My lead up to the trip was the wedding of my niece. I had agreed to officiate the wedding on Saturday, September 16 in Pella, Iowa. This involved us driving two cars to Pella, and me packing appropriately for both a wedding service and three days in the mountains.
We made our way to Pella on Friday morning, stopping in Des Moines for a quick supply run at REI and smoothies at the Juice Company. To Pella, we enjoyed family and friends, the rehearsal, and a nice night together. Saturday morning, after a long run with my niece, we hung out, drank coffee, had lunch, and enjoyed the family on the square.

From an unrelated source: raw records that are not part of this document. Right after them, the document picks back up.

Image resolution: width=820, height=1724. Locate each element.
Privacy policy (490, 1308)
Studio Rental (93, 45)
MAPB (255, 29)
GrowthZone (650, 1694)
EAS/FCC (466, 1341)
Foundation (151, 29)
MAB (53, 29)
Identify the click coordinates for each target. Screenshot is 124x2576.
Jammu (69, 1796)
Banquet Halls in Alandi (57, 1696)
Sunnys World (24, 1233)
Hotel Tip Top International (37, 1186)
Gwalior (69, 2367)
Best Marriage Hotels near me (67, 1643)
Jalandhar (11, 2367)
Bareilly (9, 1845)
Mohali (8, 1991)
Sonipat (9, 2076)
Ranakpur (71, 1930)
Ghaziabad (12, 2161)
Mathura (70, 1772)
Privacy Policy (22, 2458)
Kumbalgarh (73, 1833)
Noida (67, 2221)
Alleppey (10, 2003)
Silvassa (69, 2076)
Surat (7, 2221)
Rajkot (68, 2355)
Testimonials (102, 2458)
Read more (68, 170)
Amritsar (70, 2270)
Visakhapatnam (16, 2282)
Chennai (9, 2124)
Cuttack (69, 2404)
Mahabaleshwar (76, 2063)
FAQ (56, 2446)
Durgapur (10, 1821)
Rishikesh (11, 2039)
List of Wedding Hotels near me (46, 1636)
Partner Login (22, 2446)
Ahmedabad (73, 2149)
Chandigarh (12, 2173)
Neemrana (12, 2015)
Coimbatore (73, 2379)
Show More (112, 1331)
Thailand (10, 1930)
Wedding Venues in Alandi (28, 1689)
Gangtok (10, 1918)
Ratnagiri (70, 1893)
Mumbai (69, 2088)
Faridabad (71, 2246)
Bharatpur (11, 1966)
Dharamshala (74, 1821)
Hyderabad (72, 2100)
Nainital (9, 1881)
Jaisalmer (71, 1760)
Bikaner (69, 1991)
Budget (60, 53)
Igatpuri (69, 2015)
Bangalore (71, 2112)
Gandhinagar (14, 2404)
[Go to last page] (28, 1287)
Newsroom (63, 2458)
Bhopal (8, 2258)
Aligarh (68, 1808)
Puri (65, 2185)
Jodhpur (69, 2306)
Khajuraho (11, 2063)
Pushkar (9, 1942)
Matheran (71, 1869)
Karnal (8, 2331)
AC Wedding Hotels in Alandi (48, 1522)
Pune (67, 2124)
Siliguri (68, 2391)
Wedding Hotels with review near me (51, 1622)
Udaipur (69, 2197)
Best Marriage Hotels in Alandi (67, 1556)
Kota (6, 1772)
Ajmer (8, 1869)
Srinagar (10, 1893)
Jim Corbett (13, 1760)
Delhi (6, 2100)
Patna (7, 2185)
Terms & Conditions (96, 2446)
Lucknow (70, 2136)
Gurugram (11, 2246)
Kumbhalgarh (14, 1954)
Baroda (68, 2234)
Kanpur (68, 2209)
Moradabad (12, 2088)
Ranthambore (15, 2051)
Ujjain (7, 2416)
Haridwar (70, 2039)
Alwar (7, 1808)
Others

The wedding and reception went off without a hitch Saturday night, and we all finally got to bed late.
Sunday, September 17
Hear my cry, O God
listen to my prayer.
I call as my heart grows faint;
lead me to the rock that is higher than I.
For you have been my refuge,
a strong tower against the foe.
and take refuge in the shelter of your wings.
For you, God, have heard my vows,
you have given me the heritage of those who fear your name,
his years for many generations.
May he be enthroned in God’s presence forever;
appoint your love and faithfulness to protect him.
and fulfill my vows day after day.
From the ends of the earth I call to you.
I long to dwell in your tent forever.
Increase the days of the king’s life,
then I will ever sing in praise of your name.
Psalm 61 and 62 have been my foundation for this silence and solitude endeavor. Time to rest, to be refreshed, to be still before the LORD, in quiet trust that he will speak to me. For this, I choose to go the high places. I understand why the ancient people went up to the tops of mountains to make their alters and offer their sacrifices. I'm no pagan, and it is the transcendent God of heaven and earth who I seek to worship and hear. The mountains simply provide a beautiful, distant place. And, since I was a child, the mountains have been to me a special place. So, I go.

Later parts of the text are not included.